• **Short task**: Express the data starting at the line that contains "You are a computer-use agent. Screen" and ending at the line that contains "click(x=108, y=44)" as a two-column CSV with the headers input and output. Give one row per input and its output, put each field in quotes, replace line breaks with spaces, and omit the pictures.

• **Element and text location data**:
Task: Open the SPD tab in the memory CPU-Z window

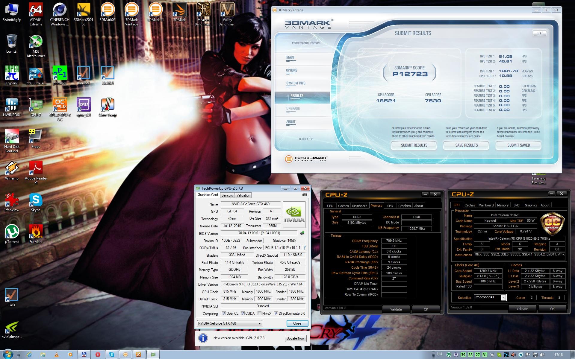Action: coord(390,206)
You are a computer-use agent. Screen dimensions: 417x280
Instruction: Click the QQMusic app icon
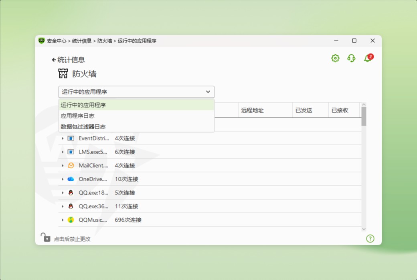click(x=71, y=220)
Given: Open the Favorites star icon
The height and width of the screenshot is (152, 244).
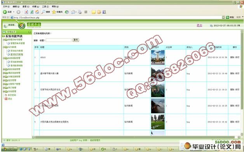Looking at the screenshot, I should [54, 12].
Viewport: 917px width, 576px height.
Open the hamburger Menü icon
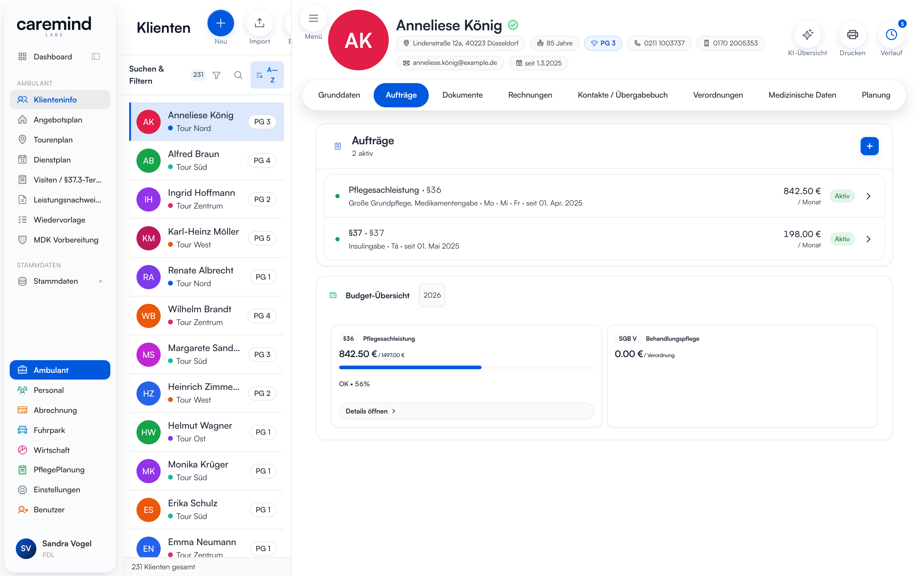click(x=313, y=18)

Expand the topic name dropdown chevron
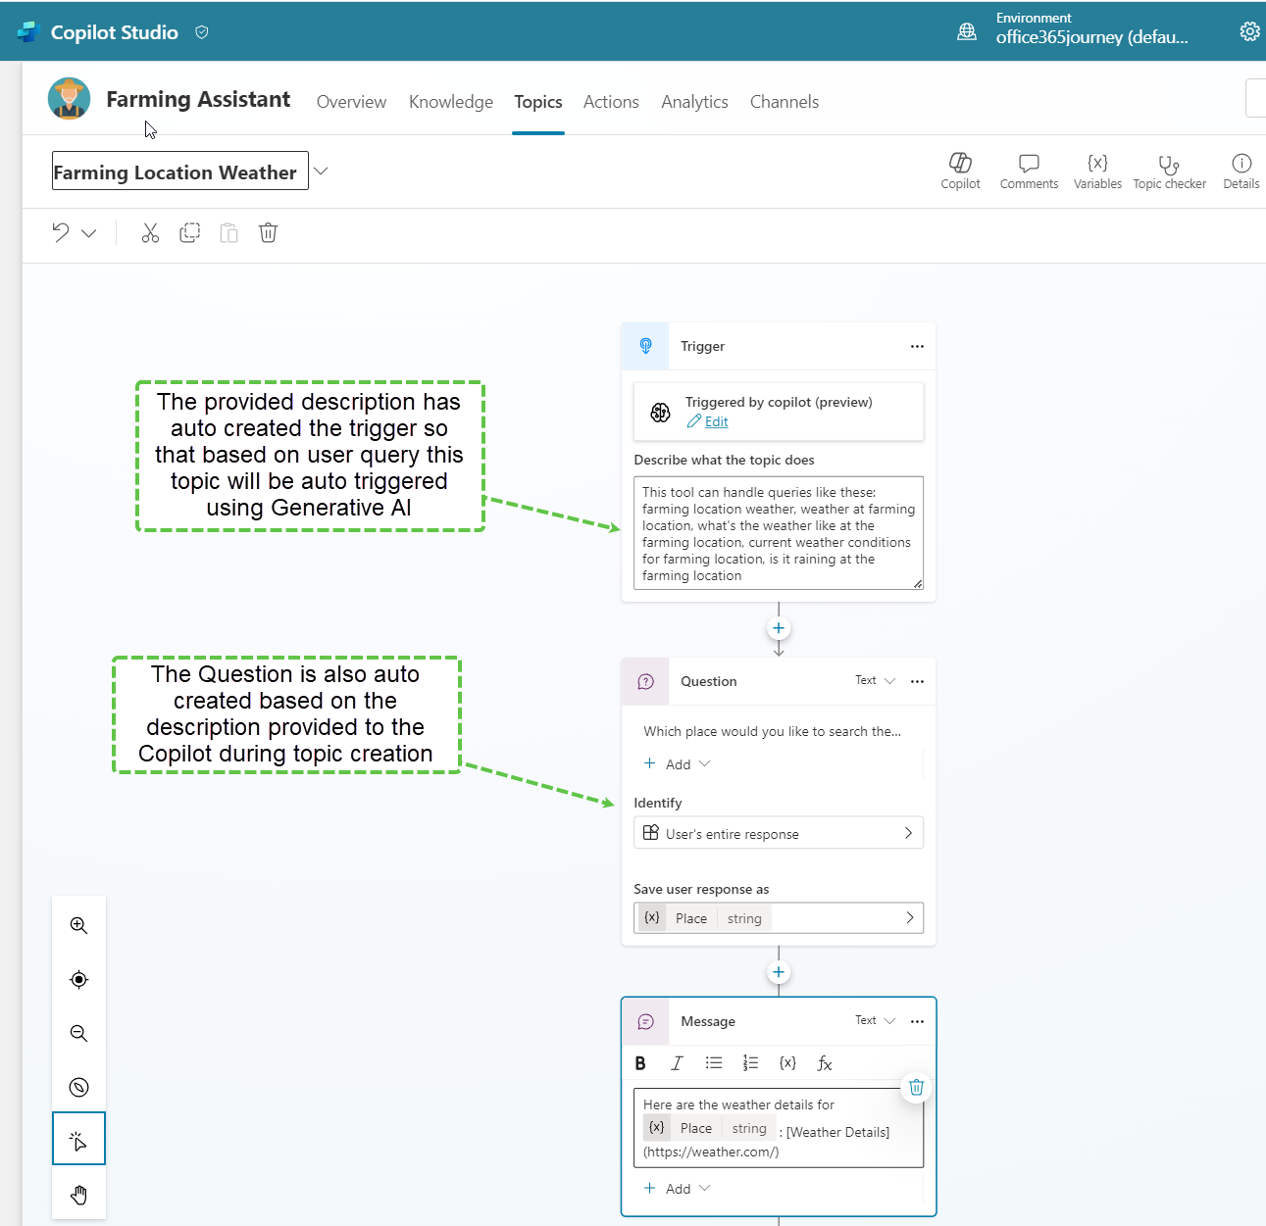pyautogui.click(x=321, y=172)
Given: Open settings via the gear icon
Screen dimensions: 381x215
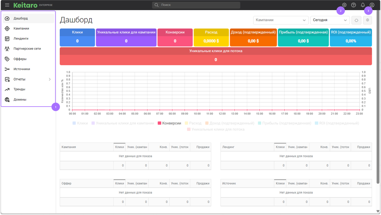Looking at the screenshot, I should pos(344,5).
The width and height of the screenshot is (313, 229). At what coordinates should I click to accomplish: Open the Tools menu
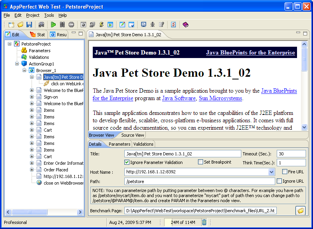[x=49, y=15]
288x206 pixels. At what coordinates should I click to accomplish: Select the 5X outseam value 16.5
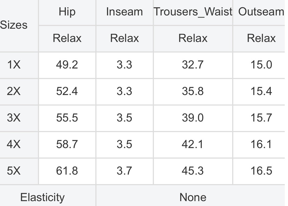[261, 171]
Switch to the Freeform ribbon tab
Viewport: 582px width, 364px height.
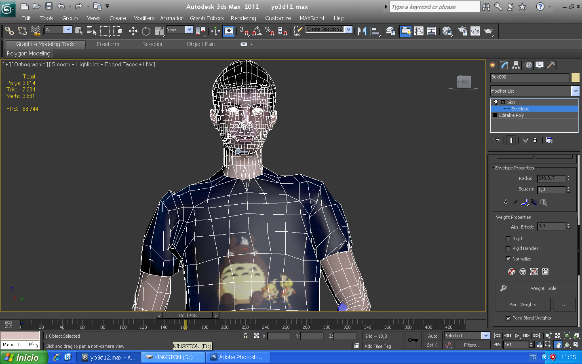click(x=108, y=44)
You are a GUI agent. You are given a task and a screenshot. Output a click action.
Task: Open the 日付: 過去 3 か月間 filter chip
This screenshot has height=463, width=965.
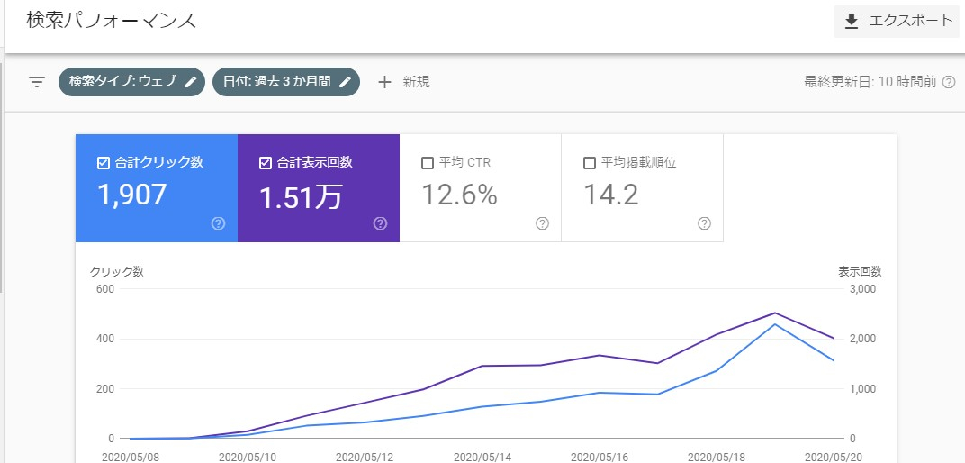click(275, 82)
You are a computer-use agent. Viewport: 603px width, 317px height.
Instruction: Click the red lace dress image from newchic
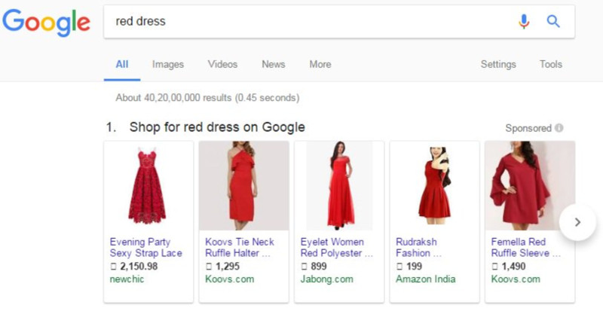pyautogui.click(x=148, y=185)
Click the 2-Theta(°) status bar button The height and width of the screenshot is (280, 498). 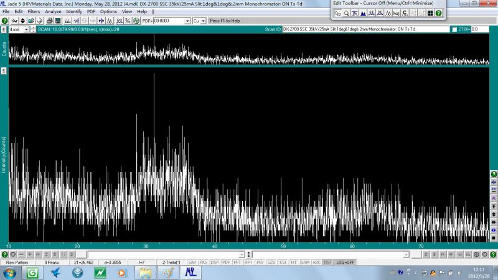tap(171, 263)
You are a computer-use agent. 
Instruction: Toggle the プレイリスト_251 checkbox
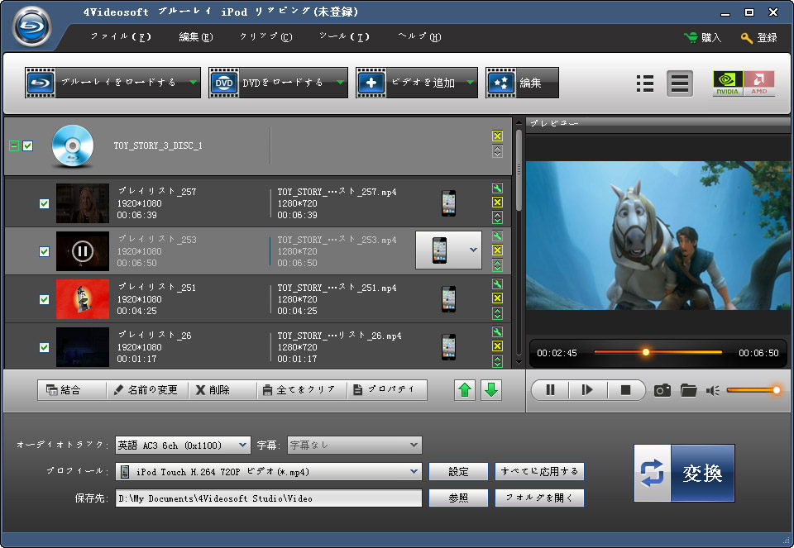[45, 299]
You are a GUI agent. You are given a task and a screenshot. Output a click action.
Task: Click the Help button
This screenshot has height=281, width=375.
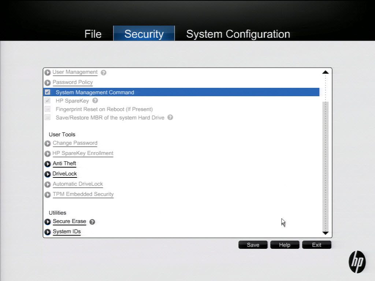285,245
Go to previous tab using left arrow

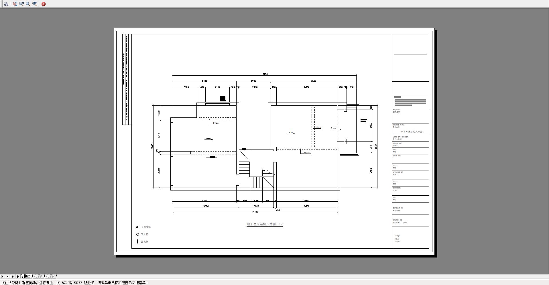[7, 276]
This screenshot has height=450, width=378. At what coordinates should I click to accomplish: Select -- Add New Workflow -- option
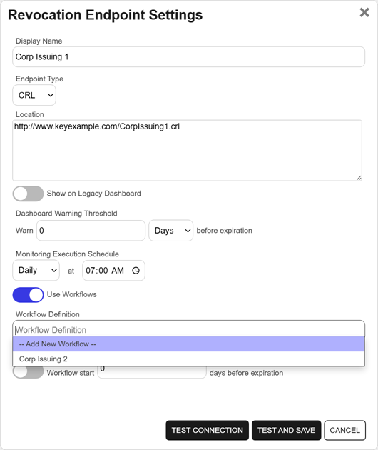(x=188, y=344)
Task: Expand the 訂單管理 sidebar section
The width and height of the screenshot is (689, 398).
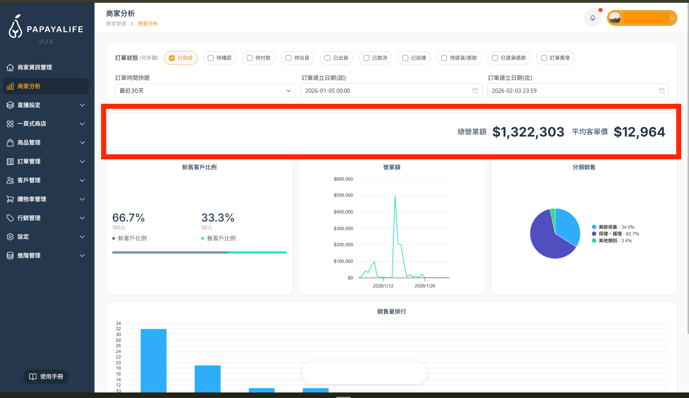Action: [46, 162]
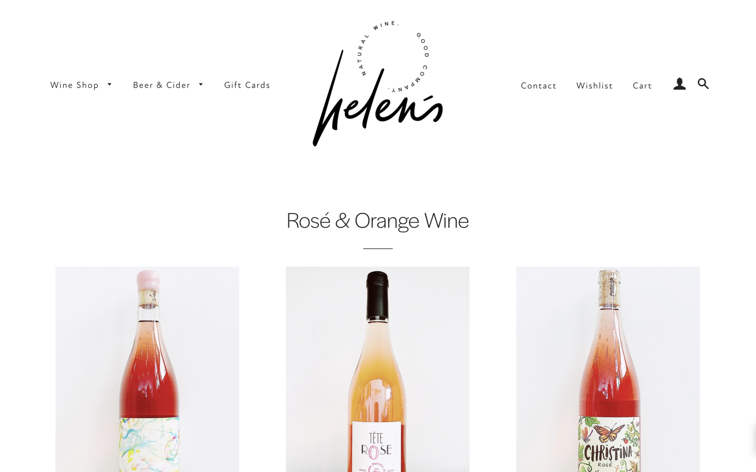Click the pink wax top of first bottle
Screen dimensions: 756x472
click(x=149, y=279)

• **In response**:
input,output
"You are a computer-use agent. Screen dimensions: 417x280 Instruction: Click the QQMusic app icon","click(x=71, y=220)"
"Given: Open the Favorites star icon The height and width of the screenshot is (152, 244).","Looking at the screenshot, I should [54, 12]."
"Viewport: 917px width, 576px height. Open the hamburger Menü icon","click(x=313, y=18)"
"Expand the topic name dropdown chevron","pyautogui.click(x=321, y=172)"
"Given: Open settings via the gear icon Screen dimensions: 381x215","Looking at the screenshot, I should pos(344,5)."
"The width and height of the screenshot is (313, 229). At what coordinates should I click to accomplish: Open the Tools menu","[x=49, y=15]"
"288x206 pixels. At what coordinates should I click to accomplish: Select the 5X outseam value 16.5","[261, 171]"
"Switch to the Freeform ribbon tab Viewport: 582px width, 364px height.","click(x=108, y=44)"